U.S. Treasury Secretary Janet Yellen said Sunday that the country could return to full employment in 2022 if it enacts Biden's relief bill, citing an analysis from the Congressional Budget Office that showed the unemployment rate would stay elevated for years to come without additional support.

Commenting on the 1.9-trillion relief plan, Jeffrey Sachs, economics professor at Columbia University and senior United Nations advisor, told Xinhua via email that it is a "bold program" to control the pandemic and reflate the economy.

"If the vaccine distribution and public health measures are well carried out, and if the new viral variants do not disrupt the suppression of the epidemic, the policy measures would lead to a very robust recovery in the second half of 2021," Sachs said.

Nonetheless, he said the United States will need more "fundamental policy changes" to address long term needs: infrastructure, climate change, innovation and inequality. "That long-term recovery package still lies ahead," said the renowned economist.

In the Washington Post article, Summers said that if Biden's bill is enacted, Congress will have committed 15 percent of the gross domestic product with essentially no increase in public investment to address such challenges as economic injustice and slow growth.

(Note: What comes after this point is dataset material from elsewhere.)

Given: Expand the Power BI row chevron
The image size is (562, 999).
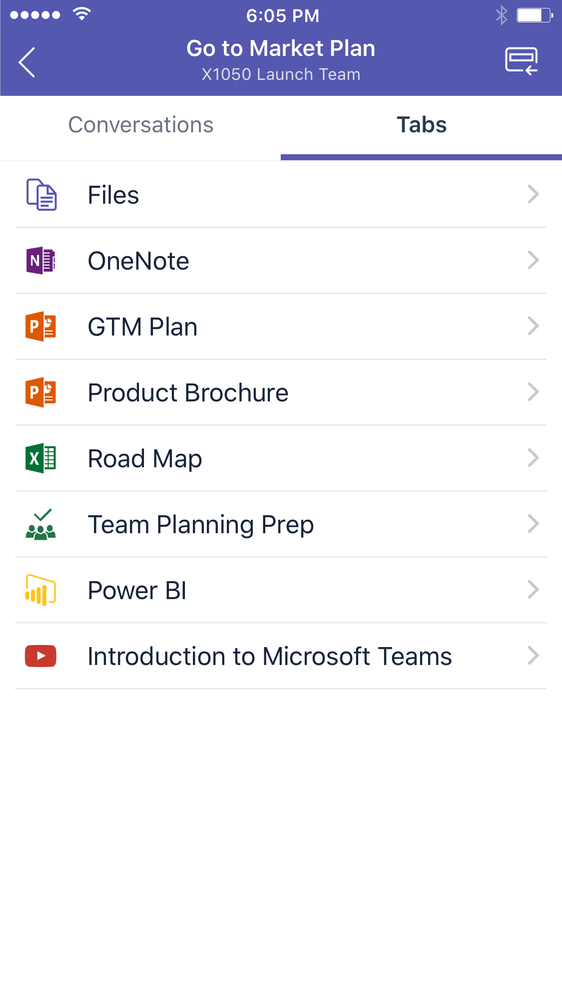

Committee for a Responsible Federal Budget, a Washington, D.C.-based nonpartisan watchdog group, said in a Wednesday statement that "borrowing is not free and comes with risks," urging elected officials to be "good stewards" of the money they borrow.

"Politicians should not be taking advantage of this opportunity to buy off voters, pursue their long-term policy agenda, test the limits of the economy, or set up a series of future budget showdowns," the group said.

"Taking this crisis seriously means spending money wisely -- especially when we're borrowing it from those too young to have a vote," it added.